> **WORK TO COMPLETE**
How many lines below include the string "agent"? State the number alone.

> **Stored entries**
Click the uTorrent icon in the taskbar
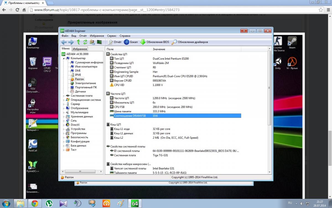This screenshot has height=208, width=332. [x=49, y=203]
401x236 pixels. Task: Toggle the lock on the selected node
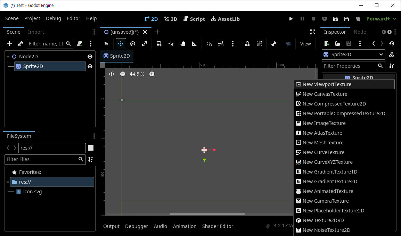[x=247, y=44]
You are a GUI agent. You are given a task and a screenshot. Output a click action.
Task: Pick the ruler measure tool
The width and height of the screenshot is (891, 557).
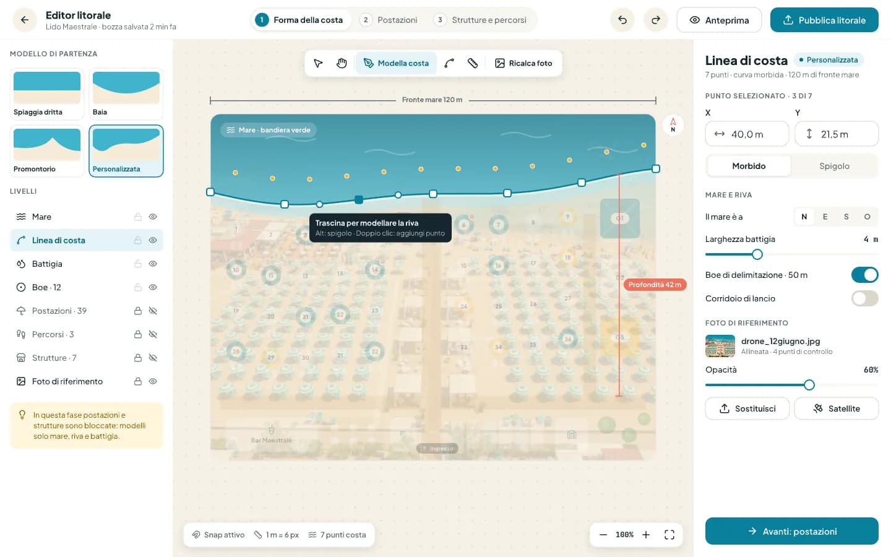pyautogui.click(x=473, y=63)
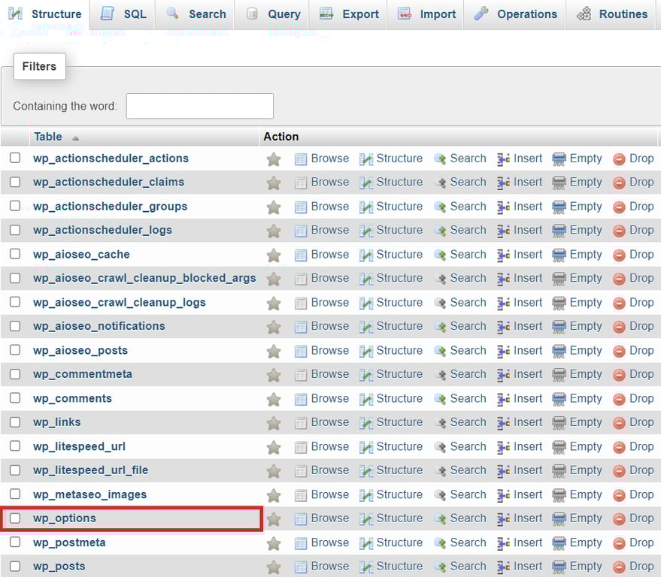This screenshot has width=661, height=577.
Task: Click the Containing the word input field
Action: pyautogui.click(x=199, y=106)
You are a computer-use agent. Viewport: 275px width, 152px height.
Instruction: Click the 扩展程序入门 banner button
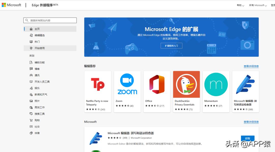point(171,46)
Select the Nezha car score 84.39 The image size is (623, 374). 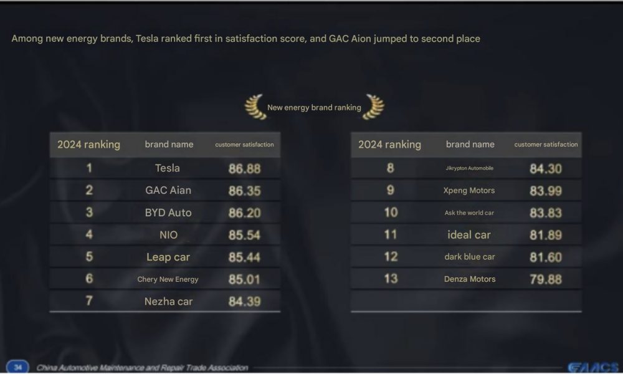point(244,302)
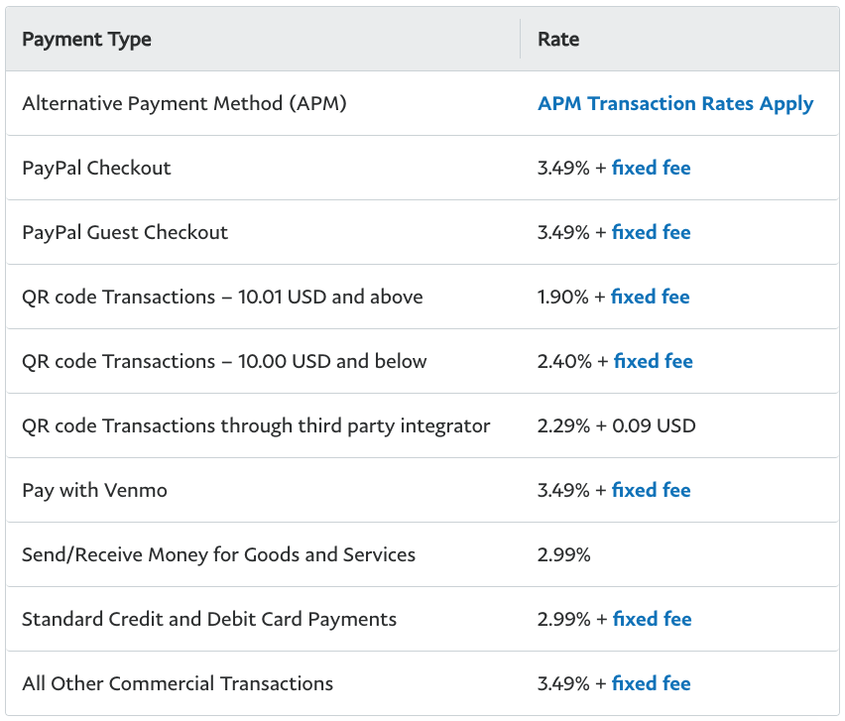
Task: Click the QR code third party integrator label
Action: pos(256,425)
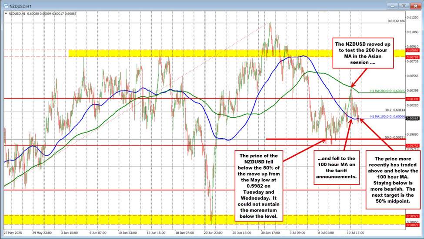Close the NZDUSD,H1 chart window
Screen dimensions: 424x239
tap(416, 7)
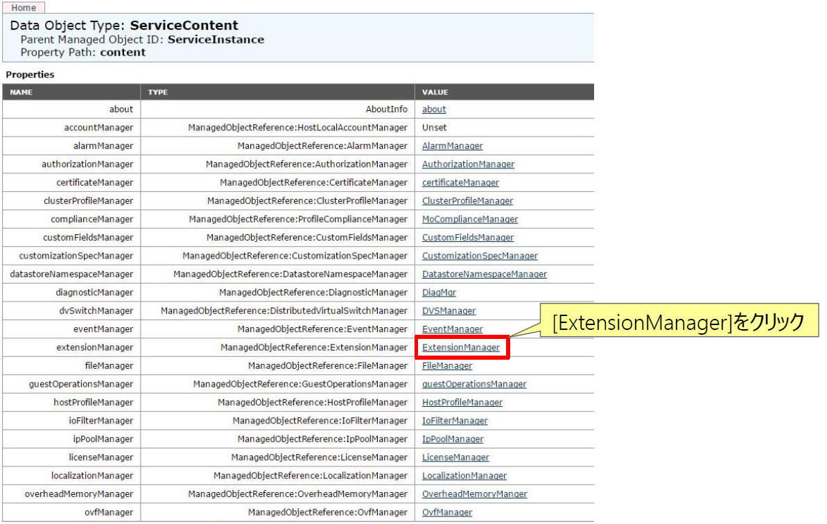The width and height of the screenshot is (827, 524).
Task: Click the DiagMgr link
Action: coord(439,292)
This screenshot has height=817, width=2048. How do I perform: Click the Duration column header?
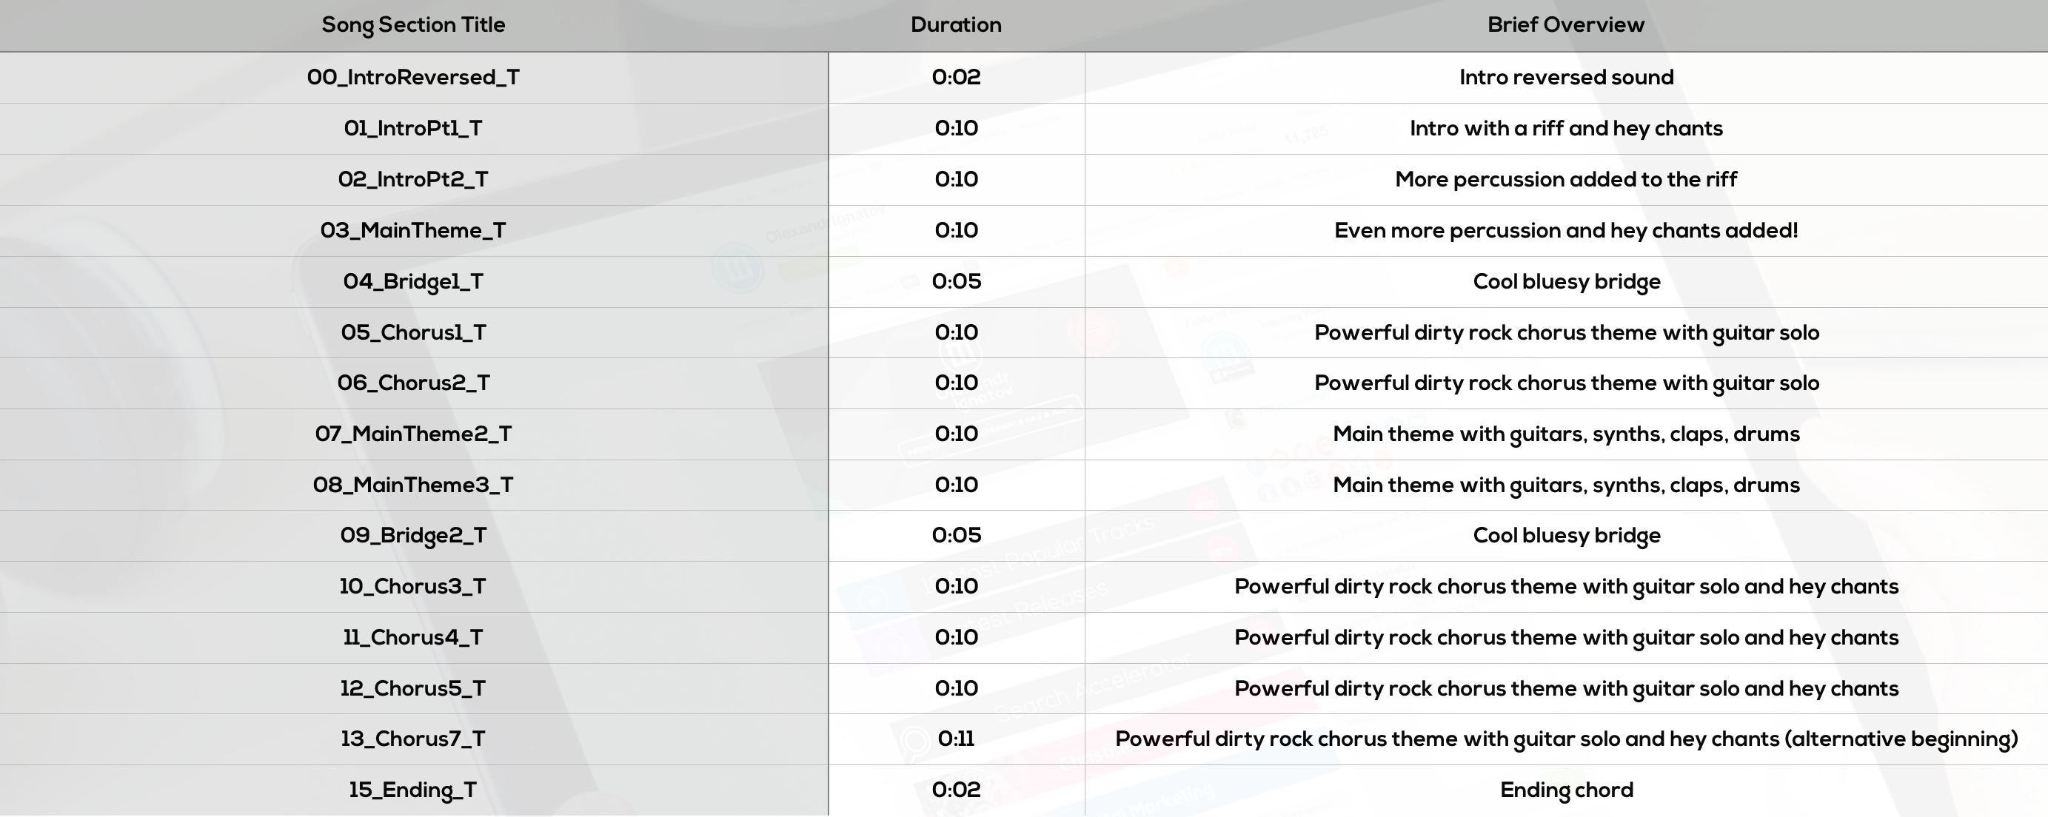(956, 25)
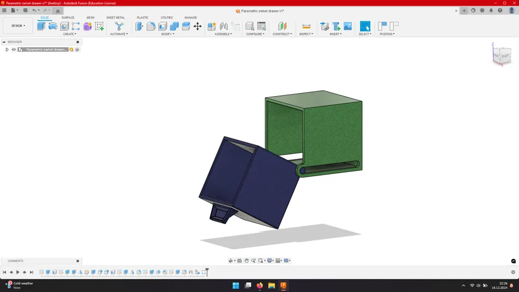The width and height of the screenshot is (519, 292).
Task: Play the design timeline
Action: (x=18, y=272)
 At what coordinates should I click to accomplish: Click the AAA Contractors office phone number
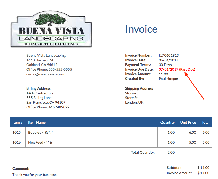[x=59, y=107]
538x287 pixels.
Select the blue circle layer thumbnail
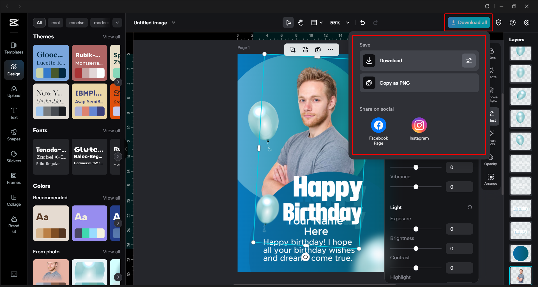pyautogui.click(x=521, y=253)
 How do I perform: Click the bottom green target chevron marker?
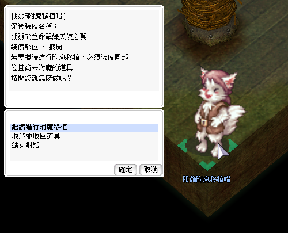(207, 165)

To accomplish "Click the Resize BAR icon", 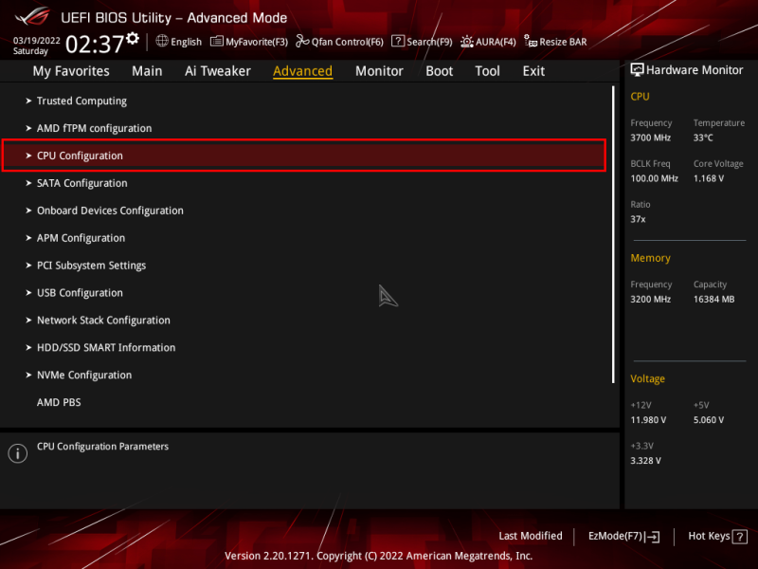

> **FINISHED TASK**
2